You can deploy Deepgram using Kubernetes which will provide a scalable instance of Deepgram's API and Engine services running on your own hardware or in your Kubernetes cloud environment. In this guide, we will look at how to deploy Deepgram on-prem with Kubernetes on an system with a Ubuntu operating system installed.


Prior to deploying Kubernetes you will need to ensure you have a suitable environment per our Deployment Environments guide. You will also require a set of Deepgram specific Kubernetes deployment files that our Support team can provide you with.​


​If you are not overly familiar with Kubernetes, you should be aware of three main concepts:

  • Node: A physical computer or virtual machine used to host workloads.
  • Pod: A single container running on a node. One node can host many pods.
  • Cluster: A group of nodes and their associated pods. ​  

Additionally this guide refers frequently to kubectl the command line tool for interacting with the Kubernetes clusters, and kubeadm the cluster administration tool, and kubelet node agent.

Installing Kubernetes


Managed Kubernetes

If you are operating in a VPC, you may want to use a managed Kubernetes service instead of installing your own. For example, you can use EKS in AWS as an alternative to the following manual installation.

​Kubernetes consists of several components distributed as binaries or container images including an API server for cluster management, proxy server, scheduler, controllers, etc. These components are served from registry.k8s.io, and you will require several helper tools to get up and running including the aforementioned kubectl, kubeadm, and kubelet.

Prior to installing Kubernetes you must disable Linux swap permanently. While sudo swapoff -a will temporarily disable swap, you will need to make the change permenent in /etc/fstab or systemd.swap.

Install kubeadm, kubelet and kubctl

Update your package repositories and install dependencies for the Kubernetes repository:

sudo apt-get update
sudo apt-get install -y apt-transport-https ca-certificates curl

Download the public signing key from Google:

curl -fsSL https://packages.cloud.google.com/apt/doc/apt-key.gpg | sudo gpg --dearmor -o /etc/apt/keyrings/kubernetes-archive-keyring.gpg

Note: Distributions prior to 22.04 may not have the /etc/apt/keyrings folder. You can create this directory, making it world-readable and writeable only by admins.
--------------------
▸ Written problem 1
In the Deepgram Kubernetes guide, what must be disabled permanently before Kubernetes is installed?
▸ Written problem 2
Carry on with the Deepgram Kubernetes guide from its final sentence, writing the next steps of the installation.
--------------------
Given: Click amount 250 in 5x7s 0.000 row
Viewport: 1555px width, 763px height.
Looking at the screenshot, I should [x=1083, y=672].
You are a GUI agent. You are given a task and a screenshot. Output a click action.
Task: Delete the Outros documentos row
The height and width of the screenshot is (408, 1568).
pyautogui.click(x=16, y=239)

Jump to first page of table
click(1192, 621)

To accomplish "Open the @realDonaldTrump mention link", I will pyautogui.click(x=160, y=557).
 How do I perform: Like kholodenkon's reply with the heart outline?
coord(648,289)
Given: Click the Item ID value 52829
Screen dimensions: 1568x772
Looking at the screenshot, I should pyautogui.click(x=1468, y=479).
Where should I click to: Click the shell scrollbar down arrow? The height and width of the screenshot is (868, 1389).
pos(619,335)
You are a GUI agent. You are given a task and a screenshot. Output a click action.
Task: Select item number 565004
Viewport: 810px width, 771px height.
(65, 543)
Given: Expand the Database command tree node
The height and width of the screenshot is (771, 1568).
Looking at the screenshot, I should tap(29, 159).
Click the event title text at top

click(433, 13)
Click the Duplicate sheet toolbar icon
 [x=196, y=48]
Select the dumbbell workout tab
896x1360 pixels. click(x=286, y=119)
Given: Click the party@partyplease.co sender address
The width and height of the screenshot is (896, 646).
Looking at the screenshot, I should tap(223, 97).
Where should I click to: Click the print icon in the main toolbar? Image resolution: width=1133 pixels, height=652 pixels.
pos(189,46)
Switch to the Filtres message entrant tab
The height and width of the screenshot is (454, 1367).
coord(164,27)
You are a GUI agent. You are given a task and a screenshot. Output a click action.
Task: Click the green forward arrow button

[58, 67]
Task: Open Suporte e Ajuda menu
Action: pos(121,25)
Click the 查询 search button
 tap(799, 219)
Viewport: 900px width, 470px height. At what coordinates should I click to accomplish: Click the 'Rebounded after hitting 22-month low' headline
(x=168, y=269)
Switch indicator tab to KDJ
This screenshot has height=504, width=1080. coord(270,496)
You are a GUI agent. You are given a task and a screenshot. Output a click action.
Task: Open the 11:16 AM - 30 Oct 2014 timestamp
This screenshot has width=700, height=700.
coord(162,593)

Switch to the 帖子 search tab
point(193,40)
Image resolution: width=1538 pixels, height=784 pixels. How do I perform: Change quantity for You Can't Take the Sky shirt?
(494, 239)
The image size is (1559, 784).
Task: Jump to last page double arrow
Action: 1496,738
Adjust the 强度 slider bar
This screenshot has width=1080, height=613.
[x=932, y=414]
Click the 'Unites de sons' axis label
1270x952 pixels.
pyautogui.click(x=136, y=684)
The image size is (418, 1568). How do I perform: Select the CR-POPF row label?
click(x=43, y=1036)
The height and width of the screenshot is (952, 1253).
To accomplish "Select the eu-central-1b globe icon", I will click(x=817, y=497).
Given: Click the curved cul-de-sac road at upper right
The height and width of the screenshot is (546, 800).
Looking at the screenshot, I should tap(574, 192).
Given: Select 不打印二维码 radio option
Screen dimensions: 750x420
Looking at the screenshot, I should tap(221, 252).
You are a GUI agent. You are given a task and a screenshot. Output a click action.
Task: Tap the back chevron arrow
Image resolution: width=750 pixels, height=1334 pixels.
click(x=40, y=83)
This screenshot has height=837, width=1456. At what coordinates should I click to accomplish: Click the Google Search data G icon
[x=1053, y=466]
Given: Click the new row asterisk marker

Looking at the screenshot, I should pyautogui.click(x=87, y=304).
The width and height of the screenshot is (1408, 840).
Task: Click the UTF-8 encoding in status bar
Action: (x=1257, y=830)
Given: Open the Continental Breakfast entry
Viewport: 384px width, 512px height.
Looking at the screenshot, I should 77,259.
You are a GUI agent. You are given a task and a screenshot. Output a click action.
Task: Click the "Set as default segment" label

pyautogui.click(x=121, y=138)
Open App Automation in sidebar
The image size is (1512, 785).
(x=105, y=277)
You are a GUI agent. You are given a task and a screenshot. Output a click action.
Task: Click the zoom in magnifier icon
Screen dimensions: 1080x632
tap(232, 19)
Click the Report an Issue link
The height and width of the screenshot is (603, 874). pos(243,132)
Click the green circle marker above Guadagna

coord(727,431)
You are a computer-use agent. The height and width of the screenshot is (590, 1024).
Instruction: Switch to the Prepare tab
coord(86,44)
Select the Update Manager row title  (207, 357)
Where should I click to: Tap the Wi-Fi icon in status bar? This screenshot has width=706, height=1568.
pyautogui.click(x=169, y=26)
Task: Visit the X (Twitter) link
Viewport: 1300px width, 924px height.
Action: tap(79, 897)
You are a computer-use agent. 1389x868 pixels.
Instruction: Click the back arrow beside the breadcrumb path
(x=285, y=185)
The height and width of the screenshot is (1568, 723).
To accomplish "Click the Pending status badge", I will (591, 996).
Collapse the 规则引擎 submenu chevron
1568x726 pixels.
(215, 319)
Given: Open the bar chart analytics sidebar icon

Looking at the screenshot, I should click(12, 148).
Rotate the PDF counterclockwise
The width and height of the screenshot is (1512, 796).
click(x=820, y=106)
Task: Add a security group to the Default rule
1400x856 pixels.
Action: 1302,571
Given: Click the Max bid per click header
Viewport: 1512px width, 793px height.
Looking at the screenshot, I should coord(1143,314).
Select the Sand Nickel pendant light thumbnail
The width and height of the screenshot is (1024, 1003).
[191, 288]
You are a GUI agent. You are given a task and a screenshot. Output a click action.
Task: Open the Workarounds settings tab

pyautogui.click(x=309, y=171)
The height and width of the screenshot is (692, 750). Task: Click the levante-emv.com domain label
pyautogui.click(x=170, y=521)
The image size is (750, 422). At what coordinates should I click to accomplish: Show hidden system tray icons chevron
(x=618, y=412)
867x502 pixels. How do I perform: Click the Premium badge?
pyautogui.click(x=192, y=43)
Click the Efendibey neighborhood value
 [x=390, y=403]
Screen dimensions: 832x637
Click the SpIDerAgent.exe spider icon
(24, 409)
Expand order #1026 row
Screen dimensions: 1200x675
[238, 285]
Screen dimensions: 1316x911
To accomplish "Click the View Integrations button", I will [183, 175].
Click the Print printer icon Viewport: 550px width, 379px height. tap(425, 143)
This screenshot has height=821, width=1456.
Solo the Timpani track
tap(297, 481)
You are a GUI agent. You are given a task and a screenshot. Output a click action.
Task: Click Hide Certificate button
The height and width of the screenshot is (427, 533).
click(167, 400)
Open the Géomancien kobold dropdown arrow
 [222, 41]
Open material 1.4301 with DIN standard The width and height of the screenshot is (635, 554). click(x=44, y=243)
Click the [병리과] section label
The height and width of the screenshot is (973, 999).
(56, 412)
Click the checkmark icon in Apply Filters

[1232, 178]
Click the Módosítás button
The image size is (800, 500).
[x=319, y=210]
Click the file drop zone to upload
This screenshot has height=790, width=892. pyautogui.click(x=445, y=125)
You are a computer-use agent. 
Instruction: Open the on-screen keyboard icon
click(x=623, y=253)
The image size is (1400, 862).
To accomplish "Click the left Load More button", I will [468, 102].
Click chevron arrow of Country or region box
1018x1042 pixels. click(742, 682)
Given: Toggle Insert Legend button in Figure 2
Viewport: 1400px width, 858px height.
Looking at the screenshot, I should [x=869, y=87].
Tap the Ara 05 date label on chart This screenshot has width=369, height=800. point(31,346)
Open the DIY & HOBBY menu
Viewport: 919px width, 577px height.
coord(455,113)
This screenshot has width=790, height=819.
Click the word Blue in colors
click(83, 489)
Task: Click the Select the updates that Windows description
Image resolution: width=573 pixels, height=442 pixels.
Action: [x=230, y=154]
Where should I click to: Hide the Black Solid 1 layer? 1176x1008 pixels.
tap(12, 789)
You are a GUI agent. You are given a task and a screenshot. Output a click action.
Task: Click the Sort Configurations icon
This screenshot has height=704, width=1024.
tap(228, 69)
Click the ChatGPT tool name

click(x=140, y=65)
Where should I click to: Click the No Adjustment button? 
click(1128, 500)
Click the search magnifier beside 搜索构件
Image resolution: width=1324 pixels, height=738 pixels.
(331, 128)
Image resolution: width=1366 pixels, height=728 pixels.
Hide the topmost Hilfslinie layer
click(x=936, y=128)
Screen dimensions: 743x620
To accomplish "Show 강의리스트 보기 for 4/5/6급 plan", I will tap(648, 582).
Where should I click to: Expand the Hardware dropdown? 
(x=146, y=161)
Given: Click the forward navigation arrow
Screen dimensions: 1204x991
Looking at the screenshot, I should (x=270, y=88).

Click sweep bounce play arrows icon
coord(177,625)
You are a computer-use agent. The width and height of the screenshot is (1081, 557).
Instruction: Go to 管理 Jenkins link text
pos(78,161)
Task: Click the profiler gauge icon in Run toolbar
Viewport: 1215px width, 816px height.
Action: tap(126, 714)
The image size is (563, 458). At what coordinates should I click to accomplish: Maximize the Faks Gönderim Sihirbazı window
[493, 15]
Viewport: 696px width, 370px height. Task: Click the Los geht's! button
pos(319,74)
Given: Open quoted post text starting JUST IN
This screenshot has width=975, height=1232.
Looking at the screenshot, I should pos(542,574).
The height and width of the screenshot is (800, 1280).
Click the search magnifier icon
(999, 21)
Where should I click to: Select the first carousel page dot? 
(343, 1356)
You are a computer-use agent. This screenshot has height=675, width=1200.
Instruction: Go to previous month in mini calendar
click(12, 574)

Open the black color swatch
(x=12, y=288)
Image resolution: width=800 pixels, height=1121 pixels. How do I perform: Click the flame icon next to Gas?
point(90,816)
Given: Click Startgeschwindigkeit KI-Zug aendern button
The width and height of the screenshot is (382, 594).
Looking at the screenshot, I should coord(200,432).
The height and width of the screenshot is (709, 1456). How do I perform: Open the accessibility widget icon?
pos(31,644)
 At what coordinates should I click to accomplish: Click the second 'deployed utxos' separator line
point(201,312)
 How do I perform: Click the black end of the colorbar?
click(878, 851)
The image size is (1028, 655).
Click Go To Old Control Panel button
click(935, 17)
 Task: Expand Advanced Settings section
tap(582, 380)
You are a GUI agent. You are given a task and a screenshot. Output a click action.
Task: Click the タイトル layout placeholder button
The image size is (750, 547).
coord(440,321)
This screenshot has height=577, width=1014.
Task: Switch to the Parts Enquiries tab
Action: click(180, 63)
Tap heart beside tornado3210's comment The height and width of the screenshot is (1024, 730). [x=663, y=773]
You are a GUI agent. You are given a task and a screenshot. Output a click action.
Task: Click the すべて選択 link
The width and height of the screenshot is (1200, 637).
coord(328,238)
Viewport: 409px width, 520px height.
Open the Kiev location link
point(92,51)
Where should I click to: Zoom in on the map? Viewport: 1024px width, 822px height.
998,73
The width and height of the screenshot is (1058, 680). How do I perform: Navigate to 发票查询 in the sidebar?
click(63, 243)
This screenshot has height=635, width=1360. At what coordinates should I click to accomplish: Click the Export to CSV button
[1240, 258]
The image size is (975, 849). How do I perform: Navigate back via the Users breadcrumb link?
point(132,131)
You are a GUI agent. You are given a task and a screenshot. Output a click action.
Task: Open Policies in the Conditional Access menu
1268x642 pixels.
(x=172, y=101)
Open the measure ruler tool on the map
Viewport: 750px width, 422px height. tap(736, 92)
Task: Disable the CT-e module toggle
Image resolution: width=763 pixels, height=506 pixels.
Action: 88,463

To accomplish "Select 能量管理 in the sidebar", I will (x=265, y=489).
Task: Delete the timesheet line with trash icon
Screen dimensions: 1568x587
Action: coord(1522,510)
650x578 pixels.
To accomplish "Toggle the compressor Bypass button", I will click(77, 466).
--------------------
▸ Task answer 1
Linux swap.

▸ Task answer 2
Add the Kubernetes official repository:

echo "deb [signed-by=/etc/apt/keyrings/kubernetes-archive-keyring.gpg] https://apt.kubernetes.io/ kubernetes-xenial main" | sudo tee /etc/apt/sources.list.d/kubernetes.list

Update packages and install Kubernetes tools:

sudo apt-get update
sudo apt-get install -y kubelet kubeadm kubectl
sudo apt-mark hold kubelet kubeadm kubectl


Kubernetes Versions

When updating tooling you must use a kubectl version that is within one minor version difference of your cluster. For example, a v1.27 client can communicate with v1.26, v1.27, and v1.28 control planes. You must keep all tooling versions in sync manually. If you wish to pin the versions you can do so with apt-mark as follows:

sudo apt-mark hold kubelet kubeadm kubectl

Initializing a Cluster

In order to run nodes and pods you must first create a cluster. This is done using the kubeadm command:

kubeadm init --ignore-preflight-errors Swap

Kubeadm will run verification checks and report any errors, then it will download the required containerized components and initialize a control-plane. Once the control-plane is initialized you will receive instructions to store the cluster configuration and deploy a pod network. Examples below (instructions may differ based on your system):

mkdir -p $HOME/.kube
sudo cp -i /etc/kubernetes/admin.conf $HOME/.kube/config
sudo chown $(id -u):$(id -g) $HOME/.kube/config

You will also be presented with a kubeadm join command which should be saved for later use joining worker nodes to the master node.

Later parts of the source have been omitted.